CQ Roll Call | Lawmakers Begin Weighing Terms, Timing for Continuing Resolution
A partisan split on fiscal 2014 spending bills is setting off a scramble in both chambers to develop a stopgap measure to extend funding for the government, with Democrats and Republicans still undecided on how long to extend government programs and the scale of the spending guidelines.
The apparent collapse of movement on spending bills in both chambers is fueling the pressure to develop a stopgap measure to replace the continuing resolution (PL 113-6) that expires Sept. 30.
With only nine legislative days left until the end of the fiscal year, Speaker John A. Boehner of Ohio says he wants a “continuing resolution for some short period of time.” Several senior Republicans say that likely means two months, which would push talks on the rest of the fiscal year into November — around the time the federal debt limit likely will need to be raised.
“I wouldn’t be surprised if we saw a 60-day, or 30- to 60-day CR,” said Robert B. Aderholt, R-Ala. “We’ve got to have some time. We’ve got a lot of issues coming up in the fall.“
Senate Democratic aides replied Friday by pouring cold water on the idea of a short-term CR. “Two months will not do it. We’re not interested in a short-term CR. We want a long-term CR,” one senior Senate Democratic aide said.

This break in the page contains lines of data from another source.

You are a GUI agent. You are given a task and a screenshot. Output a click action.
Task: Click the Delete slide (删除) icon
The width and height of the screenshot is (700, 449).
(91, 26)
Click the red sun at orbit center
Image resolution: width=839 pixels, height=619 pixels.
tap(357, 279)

The emerging difference over duration of the CR comes as both parties are watching budget talks between Denis McDonough, President Barack Obama’s chief of staff, and a small group of senators led by Johnny Isakson of Georgia. The negotiations are aimed at finding a replacement for automatic spending cuts under the 2011 debt deal (PL 112-25)
Obama has called for a clean debt limit increase measure. The White House and Democratic leaders have argued for dealing with a number of fiscal issues separately: the next CR, a tax overhaul and a possible replacement to the sequester.
For Republicans, a short-term CR would mesh with broader efforts to load a number of these issues onto a debt-limit increase, including a plan to fund the government for the rest of 2014.
A straight-line extension of current funding through fiscal 2014 would peg discretionary spending at $988 billion. But many House Republicans are lining up to insist that the spending be set at the sequester cap of $967 billion.
“It’s an open question at this point. Most Republicans want to go with the lower number,” Aderholt said.
James Lankford of Oklahoma, chairman of the Republican Policy Committee, said the House version of the CR would likely be written in line with the $967 billion target for fiscal 2014, and would provide more time for House Republicans to finish appropriations bills.
Republicans also may push to reconfigure fiscal 2014 funding to provide more resources for the Pentagon. The House-passed budget (H Con Res 25) would match the overall funding target in the debt deal but exceed a $498 billion defense spending cap by providing $552 billion for the military.
While Republicans lay groundwork for a short-term CR, Senate Majority Leader Harry Reid of Nevada and members of the leadership team are eying versions similar to the six-month measure (PL 112-175) enacted Sept. 28, 2012.
Both sides say there will be little time to complete appropriations bills when they return from the August recess. The House has planned nine legislative days before the end of the fiscal year and the Senate has scheduled 16 days.
“The legislative calendar will start driving a lot of this,” Lankford said.
Reid and Boehner both opened the door to a stopgap bill this week after a pair of stalemates raised doubts about the fate of fiscal 2014 spending bills.
House GOP leaders pulled the Transportation-HUD spending bill (HR 2610) on July 31, when moderate Republicans balked at voting for deep spending cuts that could be washed away with a CR or a debt deal. And the Senate fell short of invoking cloture on a similar bill (S 1243) by a vote of 54-43 on Aug. 1.